Floyd seemed to be waiting for something.

"Well?" he suggested. "Why don't you add that it was all my fault."

"I was going to leave that out," Rosemary said.

"But I'll admit it," acknowledged her brother. "I did pull a bloomer, as an Englishman would say, and I don't intend to do it again to-day. I admit I shouldn't have tried to do more than a day's trip yesterday. If I had taken your advice and stayed in the town where there was at least an apology for a hotel, you'd have had a better night's sleep."
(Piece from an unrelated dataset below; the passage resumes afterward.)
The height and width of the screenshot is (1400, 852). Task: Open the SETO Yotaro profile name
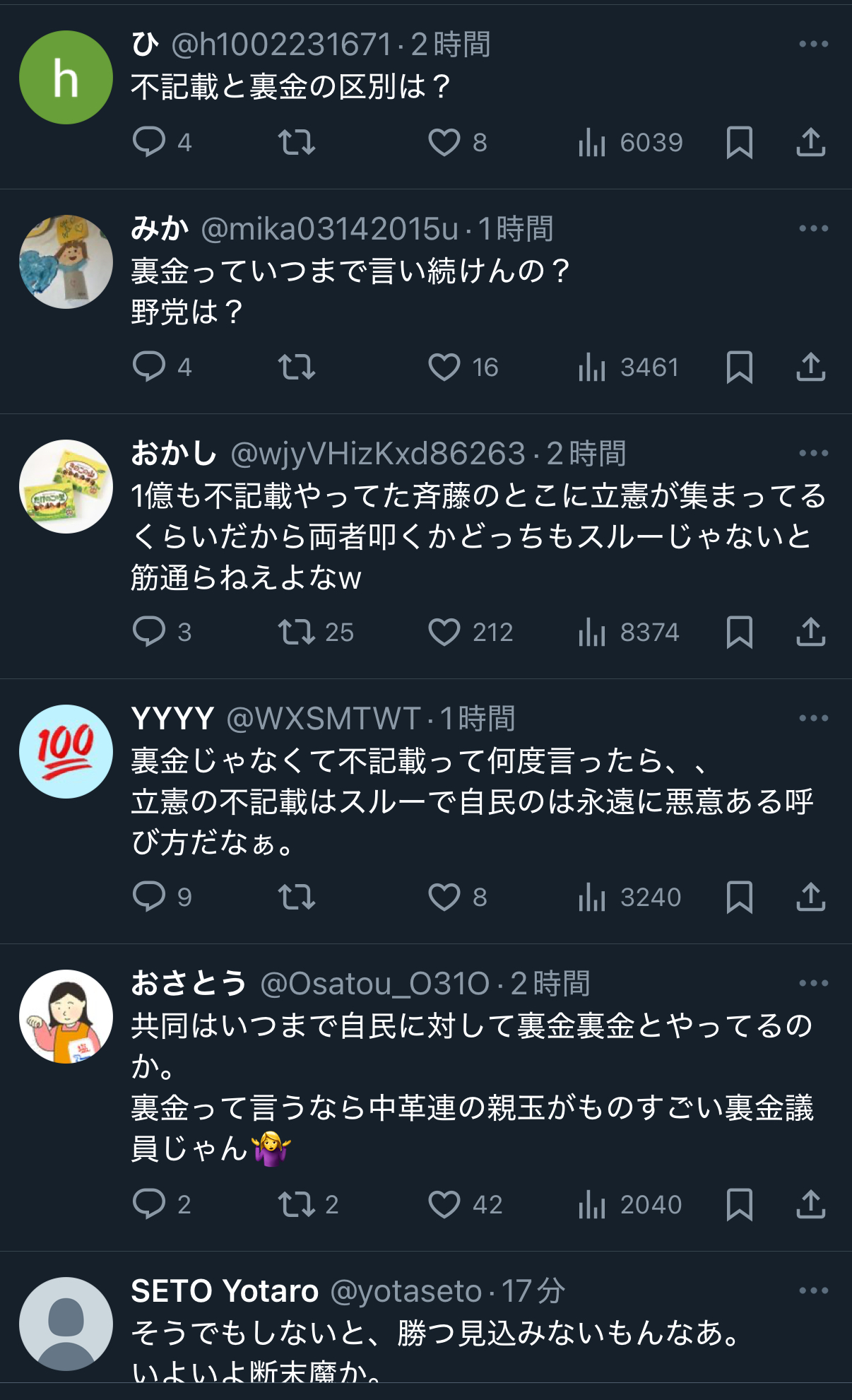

"Well, I didn't mind being out in the open so much, after I got used to the howling of those wolves," Rosemary remarked.

"Coyotes—coyotes—not wolves, though they're off the same piece of goods," corrected Floyd.

"Well, never mind the lesson in natural history," laughed Rosemary. "The point at issue is that I don't like the sort of country we're getting into. It doesn't look to me as though this could ever lead us to Uncle Henry's ranch, and I'm anxious to get there. Bud's mother wrote that he and his cousins, Nort and Dick, had such exciting times, that I'm anxious to join them."